One of his priorities was examining “…everything from how we’re going to treat each other in meetings to the trappings of our job.”

All of the priorities he listed in the article were essentially 'trivial many' when he had vital priorities that need attention. His “River Rouge” victory was quite minor with the intractable problems Ford is facing. Crowing about it publicly was a polarizing mistake. His new Chief of Staff, his brother in-law, further undermined him.

He made the fundamental CEO error, not persuading his managers to change their position on vital priorities. If he couldn’t persuade them, he should have made the correct strategic decision. He was not leading the company. He was not in command.

One example of Ford’s bloated overhead is its executive dining room replete with waitresses, multi-course menu, and silver finger bowls. Mr.

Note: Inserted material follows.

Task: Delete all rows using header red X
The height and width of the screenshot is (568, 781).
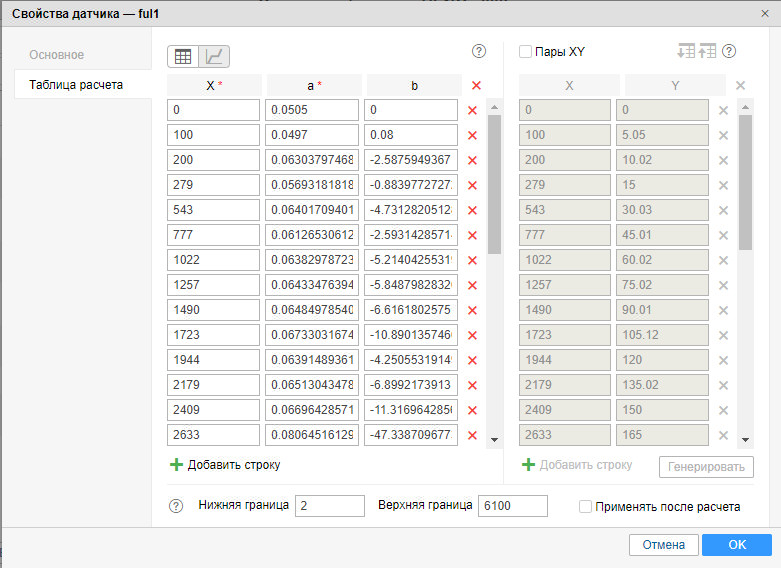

Ford would have been more successful if he had executed an operational restructuring that significantly reduced salaried headcount in 2006 – not phased in over 3 years.

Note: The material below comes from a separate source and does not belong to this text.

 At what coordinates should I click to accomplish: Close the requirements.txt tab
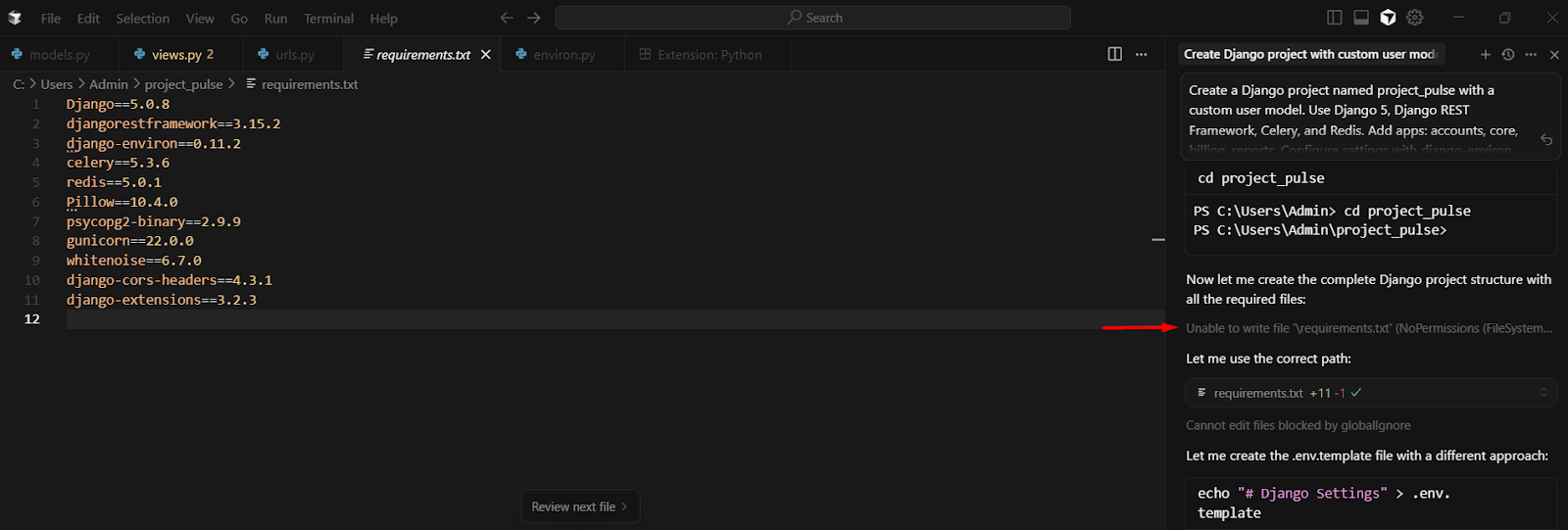(485, 55)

Better yet, he would have been well served to adopt Toyota’s performance target of 10% improvements in salaried productivity every year. If he adopted these principals, Mr. Ford, Jr. might then have been in a position to encourage unions to voluntarily modify contracts, base wage rates, pensions, and retiree medical care.

Leadership is learned. Taking command is learned. Mr. Ford held the CEO position for five years. He did not learn.

His lack of leadership and lack of prioritized focus, as demonstrated by his poor relationship with his managers, turned into poor performance at Ford. Only increasing Ford's low quality ratings, unimpressive new models, lack of worldwide integration in sourcing - product development, and the negative financial performance.

Alan Mulally, Ford’s new CEO, would be well served if he followed the practice of Neville Isdell when he was first named CEO of Coca-Cola. He was asked what are his plans for the company. Mr. Isdell's memorable response: "I plan to spend the first 120 days visiting employees and managers around Coke finding out what the state of the business really is."

Certainly the correct approach.


It is just that simple to get a company focused. Establish a rough-cut strategy, lead and motivate the team.